|ZFIN ID: ZDB-PUB-961014-423|
Secondary axis induction by heterospecific organizers in zebrafish
Hatta, K. and Takahashi, Y.
|Source:||Developmental dynamics : an official publication of the American Association of Anatomists 205: 183-195 (Journal)|
|Registered Authors:||Hatta, Kohei, Takahashi, Yoshiko|
|PubMed:||8834478 Full text @ Dev. Dyn.|
Hatta, K. and Takahashi, Y. (1996) Secondary axis induction by heterospecific organizers in zebrafish. Developmental dynamics : an official publication of the American Association of Anatomists. 205:183-195.
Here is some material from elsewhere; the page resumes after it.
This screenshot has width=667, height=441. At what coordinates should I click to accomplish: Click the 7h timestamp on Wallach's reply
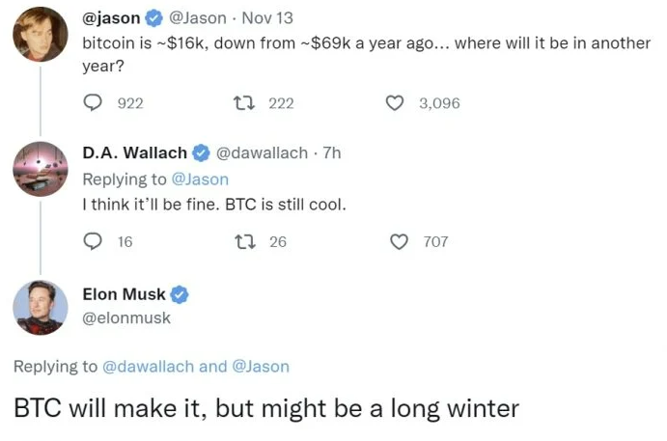pos(331,152)
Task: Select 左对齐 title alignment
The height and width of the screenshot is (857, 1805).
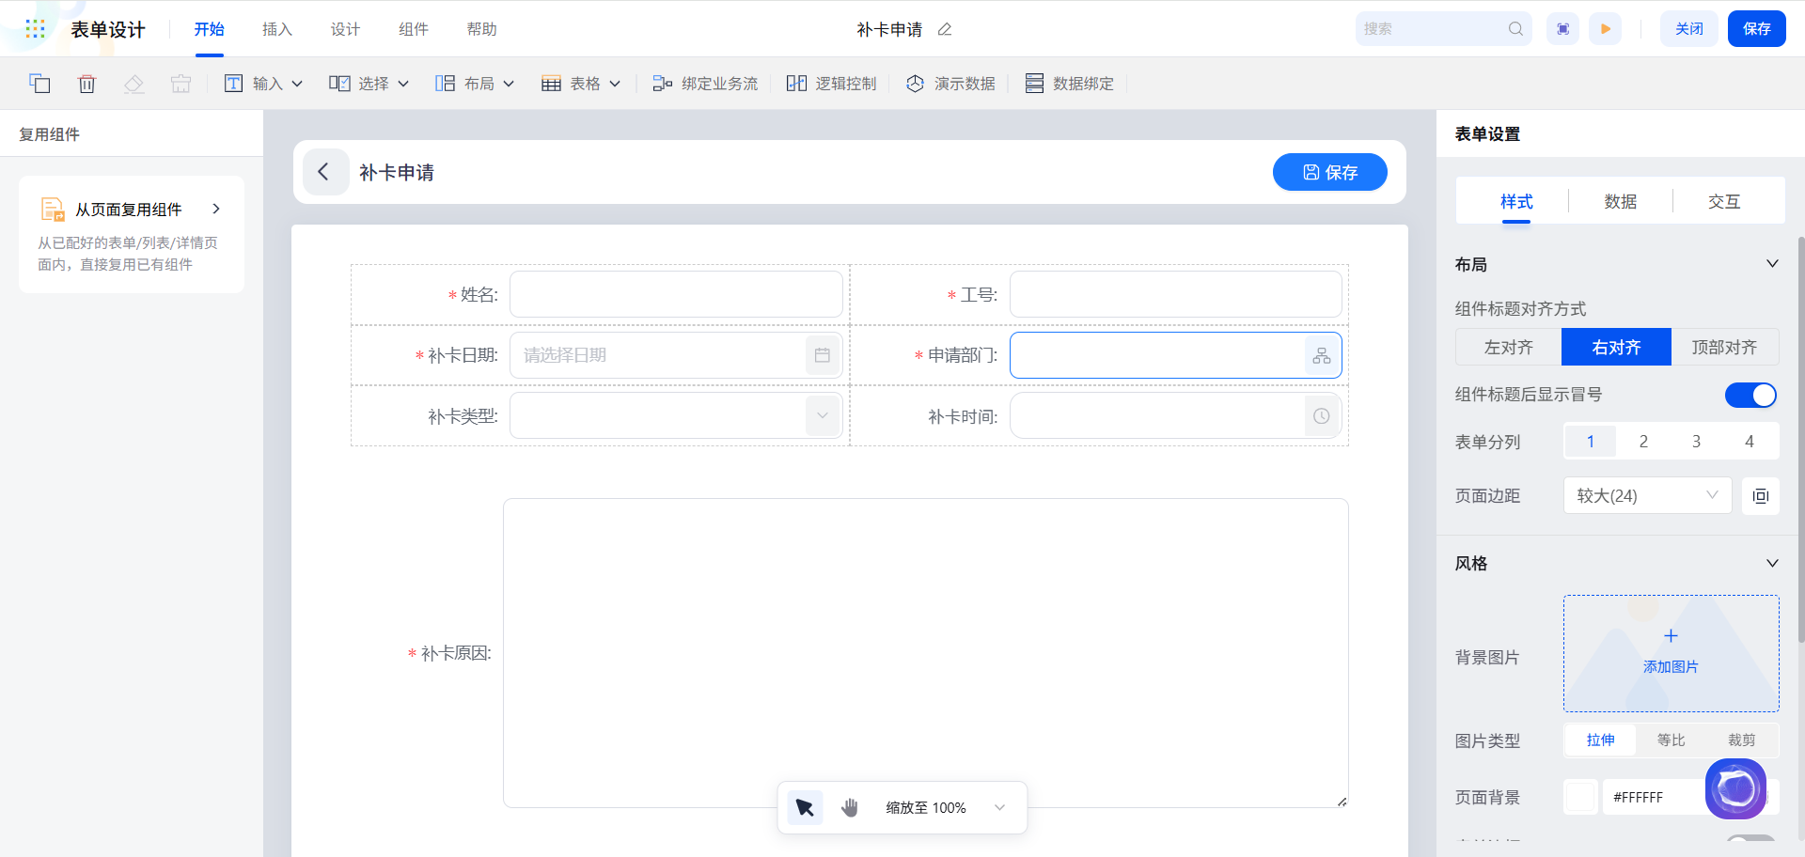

ABSTRACTTo investigate the inductive activities of the vertebrate organizer, we transplanted the chicken organizer (Hensen's node) into zebrafish gastrula and analyzed resulting secondary axes. Grafted Hensen's node did not differentiate or participate in the secondary axis. It also did not induce a secondary notochord or expression of the genes normally expressed by the fish organizer including no tail, axial, goosecoid. Nevertheless, it recruited fish cells to organize a variety of tissues: the dorsal portion of the central nervous system including Rohon-Beard sensory neurons, otic vesicles, dorsal pigment stripe, dorsal fin, somites, heart, and pronephric ducts. Enlarged neural plate induced by the organizer was shown by the expression pattern of dlx3 and msxB genes, which demarcates the early presumptive neural tissue. In addition, Hensen's node of an earlier stage chicken embryo displayed differential movement in zebrafish from that of a later stage. This might reflect unknown differences in properties between the organizer at two different developmental stages related to its normal organizer activity. To create a model system to study the molecular mechanisms of the organizer, we next transplanted genetically modified mouse cells into zebrafish embryos. We found that Wnt3A- transfected NIH3T3 cells are much more potent in inducing a secondary axis than NIH3T3 cells alone. These results suggest that formation of a variety of tissues are controlled by signalling from the organizer itself with no requirement of participation of the organizer-derived tissues. Additionally, the activities of the organizer may involve a function of Wnt- family genes.